RECORDS FOR THIS TASK:
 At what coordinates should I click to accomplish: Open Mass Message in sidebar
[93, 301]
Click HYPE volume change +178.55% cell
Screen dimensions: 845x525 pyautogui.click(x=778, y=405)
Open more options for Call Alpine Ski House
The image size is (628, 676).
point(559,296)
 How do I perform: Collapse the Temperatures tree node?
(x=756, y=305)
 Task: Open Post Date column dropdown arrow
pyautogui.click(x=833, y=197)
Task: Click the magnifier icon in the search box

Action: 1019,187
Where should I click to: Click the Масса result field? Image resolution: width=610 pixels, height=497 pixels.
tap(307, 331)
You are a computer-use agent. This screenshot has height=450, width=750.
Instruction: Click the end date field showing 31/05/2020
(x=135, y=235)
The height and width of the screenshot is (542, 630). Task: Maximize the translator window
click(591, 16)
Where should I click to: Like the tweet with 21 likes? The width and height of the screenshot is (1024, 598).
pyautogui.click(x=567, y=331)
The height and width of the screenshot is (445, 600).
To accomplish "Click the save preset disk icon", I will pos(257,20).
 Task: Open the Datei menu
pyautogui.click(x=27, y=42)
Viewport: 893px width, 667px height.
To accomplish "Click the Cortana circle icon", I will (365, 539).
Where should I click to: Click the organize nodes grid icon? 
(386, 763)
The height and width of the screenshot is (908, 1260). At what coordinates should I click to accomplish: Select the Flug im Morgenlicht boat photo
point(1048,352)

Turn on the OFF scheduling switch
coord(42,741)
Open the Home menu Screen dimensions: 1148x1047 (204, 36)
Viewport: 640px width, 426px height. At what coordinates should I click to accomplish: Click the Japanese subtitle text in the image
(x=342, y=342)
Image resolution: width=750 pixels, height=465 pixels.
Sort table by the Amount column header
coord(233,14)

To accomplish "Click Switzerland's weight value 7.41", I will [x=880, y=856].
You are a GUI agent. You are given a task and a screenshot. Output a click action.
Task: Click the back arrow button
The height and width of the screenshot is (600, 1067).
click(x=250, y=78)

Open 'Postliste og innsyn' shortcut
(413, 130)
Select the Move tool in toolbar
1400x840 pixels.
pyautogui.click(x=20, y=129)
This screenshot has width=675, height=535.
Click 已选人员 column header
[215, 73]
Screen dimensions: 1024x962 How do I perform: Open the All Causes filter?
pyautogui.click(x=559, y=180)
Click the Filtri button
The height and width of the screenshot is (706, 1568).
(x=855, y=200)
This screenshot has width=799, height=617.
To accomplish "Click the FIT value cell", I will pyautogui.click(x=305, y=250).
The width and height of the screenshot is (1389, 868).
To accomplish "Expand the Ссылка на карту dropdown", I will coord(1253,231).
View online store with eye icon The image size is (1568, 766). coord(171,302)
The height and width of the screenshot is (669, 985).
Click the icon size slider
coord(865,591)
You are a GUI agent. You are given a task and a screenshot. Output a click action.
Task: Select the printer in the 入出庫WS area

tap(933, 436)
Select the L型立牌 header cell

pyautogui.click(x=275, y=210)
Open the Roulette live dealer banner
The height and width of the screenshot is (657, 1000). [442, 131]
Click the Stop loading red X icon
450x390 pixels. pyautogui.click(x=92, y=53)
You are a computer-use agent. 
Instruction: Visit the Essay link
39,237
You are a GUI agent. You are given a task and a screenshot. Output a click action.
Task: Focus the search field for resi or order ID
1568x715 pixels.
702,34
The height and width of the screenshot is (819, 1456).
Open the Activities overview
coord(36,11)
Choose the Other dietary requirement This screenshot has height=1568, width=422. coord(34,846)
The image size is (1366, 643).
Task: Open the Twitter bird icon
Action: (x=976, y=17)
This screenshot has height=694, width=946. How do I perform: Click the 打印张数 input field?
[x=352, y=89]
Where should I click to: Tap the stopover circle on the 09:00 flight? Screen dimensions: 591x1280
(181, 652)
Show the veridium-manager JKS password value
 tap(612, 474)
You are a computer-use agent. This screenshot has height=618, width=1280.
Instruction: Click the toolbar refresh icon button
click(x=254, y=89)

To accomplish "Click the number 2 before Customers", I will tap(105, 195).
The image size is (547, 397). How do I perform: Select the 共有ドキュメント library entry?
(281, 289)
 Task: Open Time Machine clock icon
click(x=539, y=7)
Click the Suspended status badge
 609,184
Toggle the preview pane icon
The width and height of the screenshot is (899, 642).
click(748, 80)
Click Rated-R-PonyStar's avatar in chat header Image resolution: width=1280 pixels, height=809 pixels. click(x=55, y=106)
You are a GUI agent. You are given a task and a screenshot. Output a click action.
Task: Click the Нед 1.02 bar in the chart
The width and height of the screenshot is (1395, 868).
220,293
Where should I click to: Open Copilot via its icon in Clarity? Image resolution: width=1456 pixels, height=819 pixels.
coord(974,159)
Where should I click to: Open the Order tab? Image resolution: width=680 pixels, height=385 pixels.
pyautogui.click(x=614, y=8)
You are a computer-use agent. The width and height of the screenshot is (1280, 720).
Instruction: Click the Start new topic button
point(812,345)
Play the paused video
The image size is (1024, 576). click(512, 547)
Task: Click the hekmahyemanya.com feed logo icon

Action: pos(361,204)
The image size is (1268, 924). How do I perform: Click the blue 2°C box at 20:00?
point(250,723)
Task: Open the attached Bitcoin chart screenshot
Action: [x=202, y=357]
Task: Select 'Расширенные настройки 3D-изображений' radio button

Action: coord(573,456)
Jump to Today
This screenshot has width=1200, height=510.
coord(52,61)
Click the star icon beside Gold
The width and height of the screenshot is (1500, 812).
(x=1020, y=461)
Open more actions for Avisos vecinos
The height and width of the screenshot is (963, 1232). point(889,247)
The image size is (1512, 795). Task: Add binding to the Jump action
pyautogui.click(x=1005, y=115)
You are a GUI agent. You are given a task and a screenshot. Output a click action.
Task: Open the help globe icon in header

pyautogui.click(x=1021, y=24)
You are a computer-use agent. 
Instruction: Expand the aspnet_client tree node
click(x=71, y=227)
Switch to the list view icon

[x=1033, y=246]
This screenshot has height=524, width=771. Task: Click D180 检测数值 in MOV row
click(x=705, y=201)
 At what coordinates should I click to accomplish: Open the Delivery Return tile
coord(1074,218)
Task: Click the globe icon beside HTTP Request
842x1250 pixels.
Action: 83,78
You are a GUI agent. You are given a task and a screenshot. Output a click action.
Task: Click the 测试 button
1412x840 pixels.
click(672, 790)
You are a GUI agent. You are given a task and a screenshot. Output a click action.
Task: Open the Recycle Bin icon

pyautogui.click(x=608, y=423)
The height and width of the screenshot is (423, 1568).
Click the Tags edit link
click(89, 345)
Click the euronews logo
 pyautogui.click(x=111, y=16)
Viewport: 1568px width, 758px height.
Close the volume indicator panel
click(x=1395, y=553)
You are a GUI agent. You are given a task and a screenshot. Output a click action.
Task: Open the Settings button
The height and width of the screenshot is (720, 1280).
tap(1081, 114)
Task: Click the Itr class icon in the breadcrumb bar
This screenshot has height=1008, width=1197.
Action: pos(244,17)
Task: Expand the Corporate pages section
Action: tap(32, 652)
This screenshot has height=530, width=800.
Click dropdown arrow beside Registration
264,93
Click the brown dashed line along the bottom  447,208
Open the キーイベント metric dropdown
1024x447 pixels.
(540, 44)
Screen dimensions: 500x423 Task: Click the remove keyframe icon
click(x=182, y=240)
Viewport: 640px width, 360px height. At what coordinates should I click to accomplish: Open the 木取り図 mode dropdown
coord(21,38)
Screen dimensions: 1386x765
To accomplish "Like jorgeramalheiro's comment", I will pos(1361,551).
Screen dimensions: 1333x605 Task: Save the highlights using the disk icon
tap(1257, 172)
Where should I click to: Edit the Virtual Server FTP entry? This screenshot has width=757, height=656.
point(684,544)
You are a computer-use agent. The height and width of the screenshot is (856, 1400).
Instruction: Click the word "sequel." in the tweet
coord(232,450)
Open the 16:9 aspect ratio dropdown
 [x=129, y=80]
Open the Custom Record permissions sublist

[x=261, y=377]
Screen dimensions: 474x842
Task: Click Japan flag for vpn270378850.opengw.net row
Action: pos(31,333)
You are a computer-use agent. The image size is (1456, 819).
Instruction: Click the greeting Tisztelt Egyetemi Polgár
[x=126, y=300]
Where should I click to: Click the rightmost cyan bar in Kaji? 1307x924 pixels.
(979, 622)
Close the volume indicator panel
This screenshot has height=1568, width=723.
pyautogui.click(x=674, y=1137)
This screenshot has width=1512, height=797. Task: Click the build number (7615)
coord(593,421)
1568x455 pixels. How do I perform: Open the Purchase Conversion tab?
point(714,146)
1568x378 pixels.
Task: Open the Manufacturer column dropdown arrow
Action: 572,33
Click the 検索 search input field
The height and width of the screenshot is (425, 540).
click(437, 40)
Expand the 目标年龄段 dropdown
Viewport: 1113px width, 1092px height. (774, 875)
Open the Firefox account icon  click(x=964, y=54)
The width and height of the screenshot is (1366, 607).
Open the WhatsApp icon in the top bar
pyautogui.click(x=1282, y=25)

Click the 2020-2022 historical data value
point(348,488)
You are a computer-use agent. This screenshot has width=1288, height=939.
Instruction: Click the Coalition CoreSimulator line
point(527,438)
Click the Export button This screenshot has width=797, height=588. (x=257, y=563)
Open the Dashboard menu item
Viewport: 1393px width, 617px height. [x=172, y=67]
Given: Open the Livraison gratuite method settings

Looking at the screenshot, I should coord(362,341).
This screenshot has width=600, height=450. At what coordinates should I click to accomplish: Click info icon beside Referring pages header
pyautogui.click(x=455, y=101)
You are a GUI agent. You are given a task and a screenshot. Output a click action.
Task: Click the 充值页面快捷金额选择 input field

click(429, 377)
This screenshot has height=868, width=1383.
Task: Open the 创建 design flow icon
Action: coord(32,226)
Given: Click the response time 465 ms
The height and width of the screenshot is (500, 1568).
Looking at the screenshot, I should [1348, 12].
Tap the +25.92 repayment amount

SET EXERCISE:
Return the lines of the data above verbatim, from the line containing "Screen dimensions: 500x423" up to and including the line containing "coord(232,450)".

TASK RESPONSE:
Screen dimensions: 500x423 Task: Click the remove keyframe icon
click(x=182, y=240)
Viewport: 640px width, 360px height. At what coordinates should I click to accomplish: Open the 木取り図 mode dropdown
coord(21,38)
Screen dimensions: 1386x765
To accomplish "Like jorgeramalheiro's comment", I will pos(1361,551).
Screen dimensions: 1333x605 Task: Save the highlights using the disk icon
tap(1257, 172)
Where should I click to: Edit the Virtual Server FTP entry? This screenshot has width=757, height=656.
point(684,544)
You are a computer-use agent. The height and width of the screenshot is (856, 1400).
Instruction: Click the word "sequel." in the tweet
coord(232,450)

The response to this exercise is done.